Una nueva metodología desarrollada por el Instituto Geológico y Minero de España (IGME-CSIC), el Instituto Geográfico Nacional (IGN) y la Universidad de Valencia permite anticipar erupciones volcánicas en entornos urbanos, aproximadamente, con 48 horas de antelación. El trabajo, publicado en la revista Scientific Reports, ha sido seleccionado por la Oficina para la Reducción de Desastres de la ONU como una herramienta que permitirá a científicos e instituciones mejorar la respuesta y gestión de este tipo de emergencias naturales en todo el mundo.
El magma no asciende de forma aleatoria, sino que se rige por un patrón a lo largo del tiempo. Este patrón o memoria genera una serie de movimientos sísmicos relacionados entre sí de forma persistente y estable. Sin embargo, cuando la memoria del magma cambia, genera una serie temporal de terremotos, diferentes de los registrados con anterioridad, que revelan que el magma ha dejado de estar ‘estancado’, o de moverse lentamente, para iniciar un ascenso imparable. Es decir, el cambio de patrón del magma, evidenciado a través de una sismicidad irregular, marca un punto de no retorno previo a la erupción.
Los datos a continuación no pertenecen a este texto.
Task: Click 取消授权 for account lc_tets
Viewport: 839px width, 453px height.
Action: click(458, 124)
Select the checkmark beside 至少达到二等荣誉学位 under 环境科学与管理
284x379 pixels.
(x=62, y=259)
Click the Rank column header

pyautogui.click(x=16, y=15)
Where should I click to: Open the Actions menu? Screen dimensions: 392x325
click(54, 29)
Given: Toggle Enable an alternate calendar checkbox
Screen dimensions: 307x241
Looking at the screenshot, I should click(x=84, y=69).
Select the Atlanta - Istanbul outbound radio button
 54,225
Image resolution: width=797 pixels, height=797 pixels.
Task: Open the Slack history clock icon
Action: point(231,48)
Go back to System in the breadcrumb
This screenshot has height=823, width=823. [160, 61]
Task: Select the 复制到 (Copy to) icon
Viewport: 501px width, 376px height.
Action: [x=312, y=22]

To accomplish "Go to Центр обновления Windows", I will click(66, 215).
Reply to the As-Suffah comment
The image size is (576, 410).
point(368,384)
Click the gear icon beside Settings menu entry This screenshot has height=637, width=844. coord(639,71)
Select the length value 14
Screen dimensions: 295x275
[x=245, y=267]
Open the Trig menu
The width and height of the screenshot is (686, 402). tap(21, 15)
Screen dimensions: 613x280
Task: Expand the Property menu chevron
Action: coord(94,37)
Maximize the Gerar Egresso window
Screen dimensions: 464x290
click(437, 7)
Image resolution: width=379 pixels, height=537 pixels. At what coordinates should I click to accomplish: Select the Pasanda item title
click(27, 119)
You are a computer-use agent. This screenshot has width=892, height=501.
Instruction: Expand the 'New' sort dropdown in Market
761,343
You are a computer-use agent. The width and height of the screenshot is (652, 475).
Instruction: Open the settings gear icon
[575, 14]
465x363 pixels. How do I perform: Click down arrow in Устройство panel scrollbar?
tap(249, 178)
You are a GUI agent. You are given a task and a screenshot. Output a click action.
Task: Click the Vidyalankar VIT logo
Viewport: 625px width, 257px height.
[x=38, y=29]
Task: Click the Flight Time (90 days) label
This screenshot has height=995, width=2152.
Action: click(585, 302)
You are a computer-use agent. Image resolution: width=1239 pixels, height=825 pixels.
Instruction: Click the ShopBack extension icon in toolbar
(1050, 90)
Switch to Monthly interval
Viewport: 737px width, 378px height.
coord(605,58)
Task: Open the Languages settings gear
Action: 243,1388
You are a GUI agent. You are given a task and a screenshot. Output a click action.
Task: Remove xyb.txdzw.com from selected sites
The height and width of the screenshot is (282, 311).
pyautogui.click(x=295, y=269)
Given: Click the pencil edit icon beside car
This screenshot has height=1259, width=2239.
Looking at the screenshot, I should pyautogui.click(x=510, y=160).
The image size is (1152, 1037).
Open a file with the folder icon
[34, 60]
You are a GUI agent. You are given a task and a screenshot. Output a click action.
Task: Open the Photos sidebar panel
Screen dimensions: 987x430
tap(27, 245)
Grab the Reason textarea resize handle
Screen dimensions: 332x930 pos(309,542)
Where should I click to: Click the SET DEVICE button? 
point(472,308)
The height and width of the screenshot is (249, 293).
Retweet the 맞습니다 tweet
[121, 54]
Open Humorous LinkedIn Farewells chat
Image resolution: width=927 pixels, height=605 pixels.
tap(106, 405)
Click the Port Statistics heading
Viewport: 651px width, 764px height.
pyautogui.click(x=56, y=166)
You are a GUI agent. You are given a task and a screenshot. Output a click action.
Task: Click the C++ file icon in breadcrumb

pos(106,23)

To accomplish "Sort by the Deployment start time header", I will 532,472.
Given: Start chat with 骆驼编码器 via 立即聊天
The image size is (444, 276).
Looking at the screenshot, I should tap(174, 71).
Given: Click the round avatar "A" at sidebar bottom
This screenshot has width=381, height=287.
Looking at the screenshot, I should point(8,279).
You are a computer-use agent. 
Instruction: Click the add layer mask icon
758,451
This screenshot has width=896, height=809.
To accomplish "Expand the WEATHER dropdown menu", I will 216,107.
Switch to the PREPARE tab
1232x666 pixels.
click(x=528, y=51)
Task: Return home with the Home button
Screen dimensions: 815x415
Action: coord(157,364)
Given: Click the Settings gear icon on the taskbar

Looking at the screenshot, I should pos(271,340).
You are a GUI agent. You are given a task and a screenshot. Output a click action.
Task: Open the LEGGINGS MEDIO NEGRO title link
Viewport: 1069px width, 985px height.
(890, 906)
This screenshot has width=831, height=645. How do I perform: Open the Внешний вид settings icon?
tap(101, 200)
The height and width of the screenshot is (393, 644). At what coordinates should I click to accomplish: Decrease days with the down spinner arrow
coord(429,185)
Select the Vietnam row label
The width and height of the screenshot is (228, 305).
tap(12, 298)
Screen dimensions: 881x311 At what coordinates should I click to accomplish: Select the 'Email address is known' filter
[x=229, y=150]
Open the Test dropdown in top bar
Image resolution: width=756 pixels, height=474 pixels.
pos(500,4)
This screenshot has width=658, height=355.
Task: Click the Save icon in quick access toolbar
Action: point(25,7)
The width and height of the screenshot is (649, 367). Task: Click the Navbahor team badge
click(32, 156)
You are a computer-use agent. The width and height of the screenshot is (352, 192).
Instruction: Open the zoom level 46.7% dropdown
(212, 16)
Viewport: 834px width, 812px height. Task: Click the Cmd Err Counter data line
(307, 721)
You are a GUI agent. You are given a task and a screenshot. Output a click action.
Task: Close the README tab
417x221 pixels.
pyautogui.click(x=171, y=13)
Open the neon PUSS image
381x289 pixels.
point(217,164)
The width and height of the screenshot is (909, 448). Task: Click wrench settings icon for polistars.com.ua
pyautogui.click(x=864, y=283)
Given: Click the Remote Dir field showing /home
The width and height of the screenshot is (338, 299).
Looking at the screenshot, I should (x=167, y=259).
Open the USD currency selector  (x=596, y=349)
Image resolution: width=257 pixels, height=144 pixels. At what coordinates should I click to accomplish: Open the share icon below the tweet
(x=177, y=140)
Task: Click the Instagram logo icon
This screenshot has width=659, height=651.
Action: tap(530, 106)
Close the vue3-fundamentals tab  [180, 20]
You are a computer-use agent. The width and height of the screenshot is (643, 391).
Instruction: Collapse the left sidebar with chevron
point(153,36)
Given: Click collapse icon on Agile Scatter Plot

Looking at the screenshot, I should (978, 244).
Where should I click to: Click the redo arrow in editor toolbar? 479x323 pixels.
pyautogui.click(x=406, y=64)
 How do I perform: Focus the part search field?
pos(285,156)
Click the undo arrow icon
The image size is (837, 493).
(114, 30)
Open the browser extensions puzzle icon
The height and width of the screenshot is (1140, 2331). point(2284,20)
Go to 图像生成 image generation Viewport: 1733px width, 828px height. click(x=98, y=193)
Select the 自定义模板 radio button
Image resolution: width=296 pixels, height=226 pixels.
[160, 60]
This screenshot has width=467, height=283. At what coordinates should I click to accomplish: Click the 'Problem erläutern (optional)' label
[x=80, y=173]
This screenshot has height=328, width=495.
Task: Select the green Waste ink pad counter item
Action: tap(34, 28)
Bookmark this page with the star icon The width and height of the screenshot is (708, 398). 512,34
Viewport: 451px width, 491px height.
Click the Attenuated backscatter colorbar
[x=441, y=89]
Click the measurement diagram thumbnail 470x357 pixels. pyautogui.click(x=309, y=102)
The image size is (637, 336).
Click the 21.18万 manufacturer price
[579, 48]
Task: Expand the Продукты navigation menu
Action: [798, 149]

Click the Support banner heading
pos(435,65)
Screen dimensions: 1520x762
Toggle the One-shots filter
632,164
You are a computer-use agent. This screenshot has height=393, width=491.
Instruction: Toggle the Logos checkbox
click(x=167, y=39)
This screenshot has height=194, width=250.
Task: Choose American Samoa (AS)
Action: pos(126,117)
La nueva metodología, pionera en el mundo, aplica algoritmos para identificar la transición en el comportamiento de la memoria a largo plazo del magma en su ascenso, lo que permite determinar con precisión una señal precursora de la erupción, aproximadamente, dos días antes de que se produzca. “Este novedoso enfoque abre nuevas vías para poner en marcha sistemas de alerta temprana basados en el análisis de series temporales de terremotos volcánicos, aplicables a redes sísmicas en tiempo real durante la vigilancia de una crisis sismo-volcánica”, explica Raúl Pérez, investigador del IGME-CSIC.
La nueva herramienta no se limita a emitir un aviso previo a la erupción, sino que el algoritmo también es capaz de determinar cuándo el volcán está perdiendo fuerza eruptiva. En el momento que el indicador de la memoria del magma se estabiliza, los científicos pueden identificar una tendencia asintótica, una señal de que el motor que alimenta la erupción se está agotando. Esta capacidad para predecir el cese potencial de la actividad es vital para la gestión de la emergencia, ya que permite a las autoridades empezar a planificar el retorno de la población y el inicio de la reconstrucción.
Debido al potencial impacto de este trabajo en la gestión de futuras erupciones volcánicas, ha sido incluido por la Oficina para la Reducción de Desastres de la ONU (UNDRR, por sus siglas en inglés) en Preventionweb, su plataforma global de intercambio de conocimiento para la gestión de emergencias. El objetivo es diseminar el nuevo método entre la comunidad encargada de gestionar este tipo de crisis naturales, poniendo así el trabajo de los científicos españoles al servicio de la sociedad.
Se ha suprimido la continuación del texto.